SOURCE EXTRACT:

--------------------------------

The Daily Agenda for Tuesday, December 11

Jim Burroway

December 11th, 2012

TODAY IN HISTORY:
Gay Rights Advocate Interrupts CBS Evening News Broadcast: 1973. Among the issues that gay rights advocates faced in the early 1970s was the way gay people continued to be portrayed in the press and on television — if they bothered to cover gay issues at all. The New York Times, which was supposedly the newspaper of record for the city, had never even bothered to mention the Stonewall uprising four years earlier until several months later. To call attention to the problem, Mark Segal of the Philadelphia-based Gay Raiders posed as a reporter for the Camden State Community College newspaper and called CBS asking permission to watch the broadcast of the CBC Evening News with the legendary Walter Cronkite from inside the studio. The network agreed, and so on December 11, 1973, he briefly interrupted the broadcast about halfway through by running up in front of the camera with a yellow sign reading “Gays Protest CBS Prejudice.”:

“I sat on Cronkite’s desk directly in front of him and held up the sign while the technicians furiously ran after me and wrestled me to the floor and wrapped me in wire — on camera,” (Segal) recalled in an interview. “The network went black while they took us out of the studio.”

Ever the professional, Cronkite reported on the event. “Well, a rather interesting development in the studio here — a protest demonstration right in the middle of the CBS News studio,” Cronkite told viewers. He later explained: “The young man was identified as a member of something called Gay Raiders, an organization protesting alleged defamation of homosexuals on entertainment programs.” Segal was charged with trespassing.

The “zap” payed off. After Segal’s trial for trespassing in which his attorneys subpoenaed Cronkite the testify, the news anchor began to take an interest in Segal’s grievance. He arranged a meeting at CBS where Segal could air his complaints to management, and Cronkite’s broadcast on May 6, 1974 featured a segment on gay rights, reporting on the ten cities throughout the country that had passed legal protections for gay people.

Segal went on to become publisher of Philadelphia Gay News, and remembered his friendship with Walter Cronkite days after his passing in 2009:

“He was the kind of man who believed in human rights for everyone,” Segal said of Cronkite. “I am amazed and humbled by his willingness to reach out to me. He was a bridge between the gay movement and major media. We remained friends, and it was a privilege knowing him.”

--------------------------------

INFORMATION:
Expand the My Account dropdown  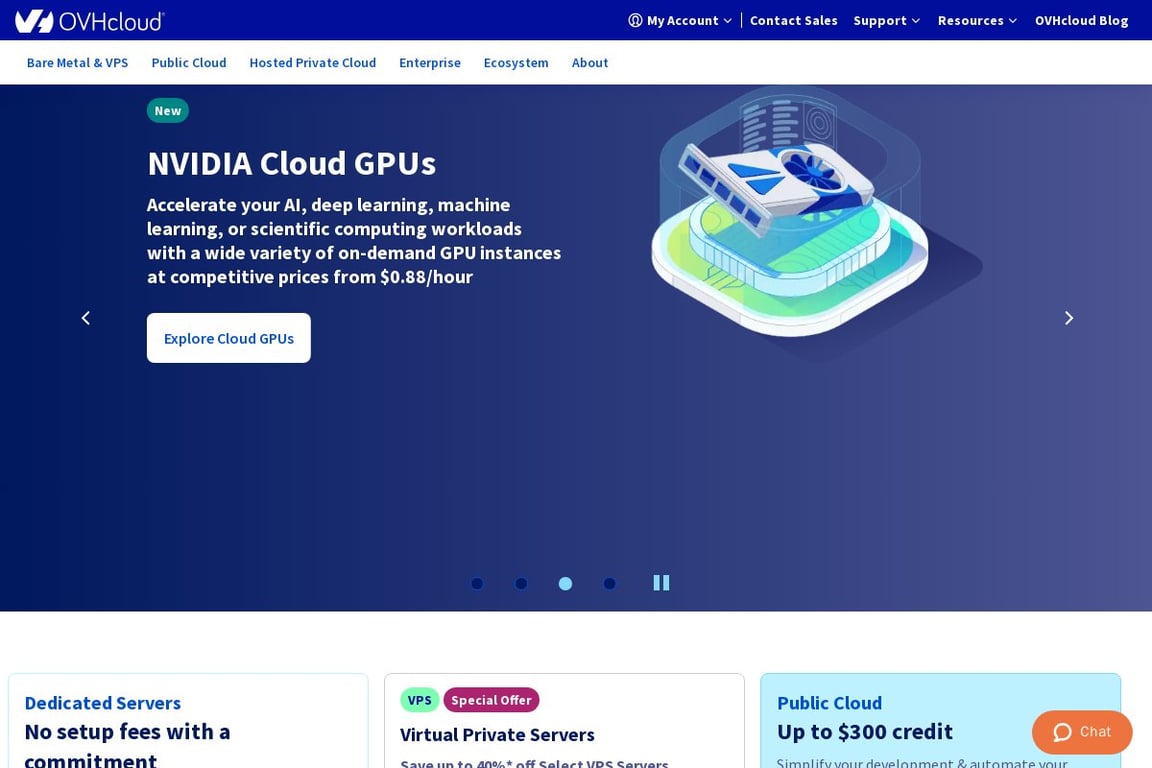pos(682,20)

--------------------------------

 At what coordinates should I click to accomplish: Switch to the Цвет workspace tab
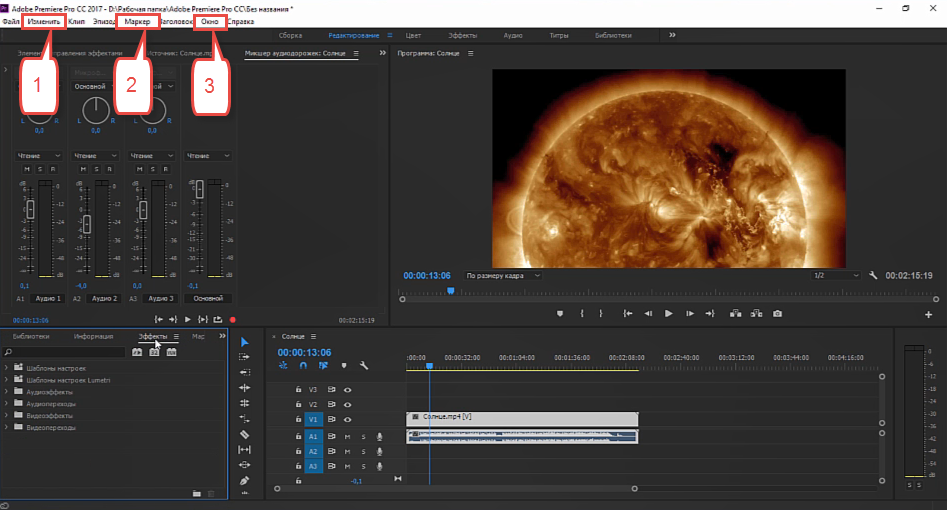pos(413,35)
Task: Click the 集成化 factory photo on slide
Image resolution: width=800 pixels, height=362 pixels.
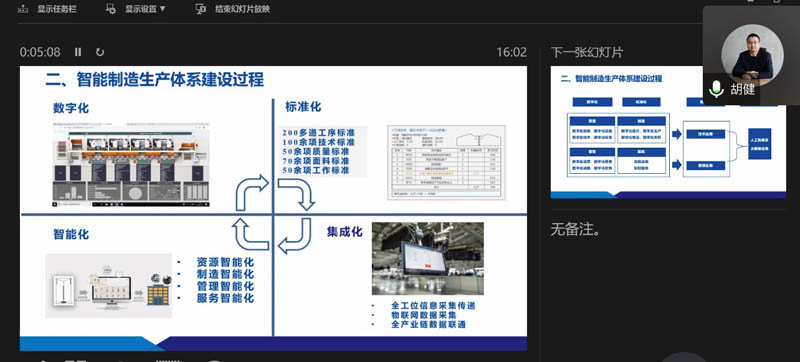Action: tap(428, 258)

--------------------------------

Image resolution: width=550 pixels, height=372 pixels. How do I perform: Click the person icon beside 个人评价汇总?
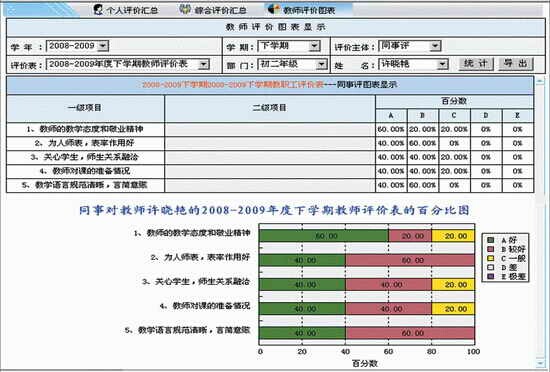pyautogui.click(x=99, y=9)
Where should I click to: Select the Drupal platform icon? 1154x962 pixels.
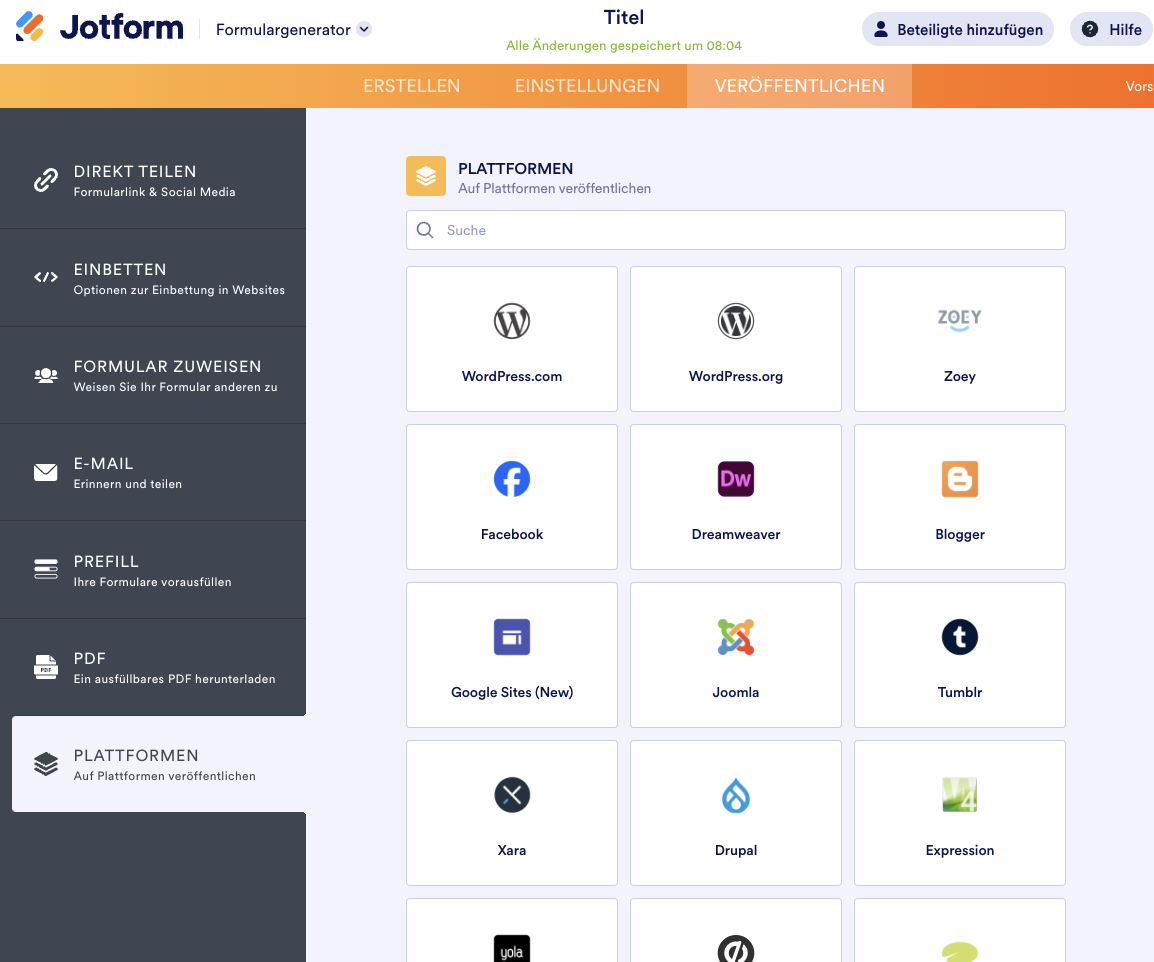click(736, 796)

--------------------------------

BRIEF A: In the daily agenda about the 1973 CBS Evening News protest, what words were on the yellow sign that Mark Segal held up?
BRIEF B: Continue the daily agenda about the 1973 CBS Evening News protest from its final sentence.

RESPONSE AREA A: “Gays Protest CBS Prejudice.”

RESPONSE AREA B:
American Psychiatric Association Rejects Ex-Gay Therapy: 1998. The American Psychiatric Association’s board unanimously rejected therapy aimed solely at changing gay people straight, saying it can cause depression, anxiety and self-destructive behavior. Dr, Nada Stotland, head of the APA’s joint committee on public affairs, said, “The very existence of therapy that is supposed to change people’s sexuality, even for people who don’t take it, is harmful because it implies that they have a disease. There is evidence that the belief itself can trigger depression and anxiety.”

The APA’s move was, in part, a response to a massive nationwide push by Focus On the Family and Exodus International to publicize the ex-gay movement, complete with a Newsweek cover the prior August featuring ex-gay spokesman John Paulk and his ex-lesbian wife Anne. Paulk who was the so-called gender specialist at Focus On the Family and organizer of the Love Won Out ex-gay roadshows, denounced the APA’s move. “This makes it more difficult for clients who want to be treated for unwanted homosexuality,” Paulk complained. “Furthermore, no scientific study has given conclusive evidence that homosexuality cannot be successfully treated.” Less than two years later, Paulk himself would be found in a Washington, D.C. gay bar flirting with patrons (see Sep 19).

The 1998 APA statement, along with a 2000 follow-on statement, can be found here.

If you know of something that belongs on the Agenda, please send it here. Don’t forget to include the basics: who, what, when, where, and URL (if available).

As always, please consider this your open thread for the day.

Donny D.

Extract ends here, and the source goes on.